* **EXERCISE INSTRUCTIONS**
Looking through the entries, count each line where the string "agent" occurs, and write only the total.

[Saved entries]

....

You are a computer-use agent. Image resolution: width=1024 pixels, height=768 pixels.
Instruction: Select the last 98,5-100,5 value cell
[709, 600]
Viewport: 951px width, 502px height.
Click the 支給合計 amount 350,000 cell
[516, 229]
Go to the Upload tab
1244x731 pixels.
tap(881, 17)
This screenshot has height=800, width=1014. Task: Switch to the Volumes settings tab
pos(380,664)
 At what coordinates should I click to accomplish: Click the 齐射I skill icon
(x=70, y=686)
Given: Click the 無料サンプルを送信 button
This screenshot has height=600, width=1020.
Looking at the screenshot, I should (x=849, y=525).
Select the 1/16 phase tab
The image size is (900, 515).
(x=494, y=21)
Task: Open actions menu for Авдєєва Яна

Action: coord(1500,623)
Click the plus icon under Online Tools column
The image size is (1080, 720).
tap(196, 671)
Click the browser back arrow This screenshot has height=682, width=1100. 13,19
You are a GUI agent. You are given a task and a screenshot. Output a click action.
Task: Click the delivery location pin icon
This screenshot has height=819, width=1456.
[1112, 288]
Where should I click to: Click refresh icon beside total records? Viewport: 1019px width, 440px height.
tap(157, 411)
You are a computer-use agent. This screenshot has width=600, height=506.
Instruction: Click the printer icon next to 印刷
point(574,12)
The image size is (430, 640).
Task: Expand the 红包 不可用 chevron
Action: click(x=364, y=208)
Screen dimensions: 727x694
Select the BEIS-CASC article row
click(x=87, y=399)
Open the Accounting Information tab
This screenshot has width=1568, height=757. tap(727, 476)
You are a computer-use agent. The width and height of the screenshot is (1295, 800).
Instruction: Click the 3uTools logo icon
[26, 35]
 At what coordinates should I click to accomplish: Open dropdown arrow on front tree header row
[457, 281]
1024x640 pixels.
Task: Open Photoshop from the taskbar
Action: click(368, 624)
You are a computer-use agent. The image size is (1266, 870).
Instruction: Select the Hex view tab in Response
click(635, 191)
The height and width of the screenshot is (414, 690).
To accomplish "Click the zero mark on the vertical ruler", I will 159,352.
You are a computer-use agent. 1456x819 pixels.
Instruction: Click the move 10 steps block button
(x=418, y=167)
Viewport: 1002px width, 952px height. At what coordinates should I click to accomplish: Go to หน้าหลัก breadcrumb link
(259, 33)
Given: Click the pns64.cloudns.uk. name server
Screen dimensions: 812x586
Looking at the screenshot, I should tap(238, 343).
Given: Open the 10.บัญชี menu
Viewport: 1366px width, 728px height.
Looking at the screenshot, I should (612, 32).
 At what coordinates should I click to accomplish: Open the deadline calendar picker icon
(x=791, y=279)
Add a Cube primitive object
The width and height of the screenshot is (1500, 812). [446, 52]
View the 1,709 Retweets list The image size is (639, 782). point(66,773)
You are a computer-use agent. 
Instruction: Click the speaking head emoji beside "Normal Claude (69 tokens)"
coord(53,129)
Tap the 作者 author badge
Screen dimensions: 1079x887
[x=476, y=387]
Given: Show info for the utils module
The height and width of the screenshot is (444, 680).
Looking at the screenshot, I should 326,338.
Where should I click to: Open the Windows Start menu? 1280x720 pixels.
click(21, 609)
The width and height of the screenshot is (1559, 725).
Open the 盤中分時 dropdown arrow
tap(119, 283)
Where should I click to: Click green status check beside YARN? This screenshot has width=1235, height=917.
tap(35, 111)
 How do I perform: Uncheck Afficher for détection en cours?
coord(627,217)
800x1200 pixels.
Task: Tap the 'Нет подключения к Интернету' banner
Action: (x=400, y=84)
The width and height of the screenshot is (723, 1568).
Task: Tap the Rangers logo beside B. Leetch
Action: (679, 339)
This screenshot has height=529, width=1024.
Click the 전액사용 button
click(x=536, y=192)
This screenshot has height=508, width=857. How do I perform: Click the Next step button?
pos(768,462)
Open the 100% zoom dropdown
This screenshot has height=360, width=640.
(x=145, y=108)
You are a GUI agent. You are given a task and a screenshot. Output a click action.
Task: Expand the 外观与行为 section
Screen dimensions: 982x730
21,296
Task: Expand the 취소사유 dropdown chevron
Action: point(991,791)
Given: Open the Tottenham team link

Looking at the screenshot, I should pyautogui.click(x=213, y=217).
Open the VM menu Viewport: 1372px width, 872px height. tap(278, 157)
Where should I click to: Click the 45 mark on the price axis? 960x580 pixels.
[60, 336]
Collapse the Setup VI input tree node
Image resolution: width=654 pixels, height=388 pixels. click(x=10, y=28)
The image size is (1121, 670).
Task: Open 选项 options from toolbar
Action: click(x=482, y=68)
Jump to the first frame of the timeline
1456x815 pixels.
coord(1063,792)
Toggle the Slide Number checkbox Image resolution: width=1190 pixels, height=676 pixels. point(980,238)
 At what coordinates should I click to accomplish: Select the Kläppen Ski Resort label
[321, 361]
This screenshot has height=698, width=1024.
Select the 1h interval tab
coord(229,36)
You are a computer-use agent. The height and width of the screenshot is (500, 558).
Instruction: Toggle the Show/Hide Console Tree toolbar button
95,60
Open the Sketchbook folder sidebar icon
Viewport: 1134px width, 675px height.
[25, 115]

....

* **EXERCISE RESPONSE**
9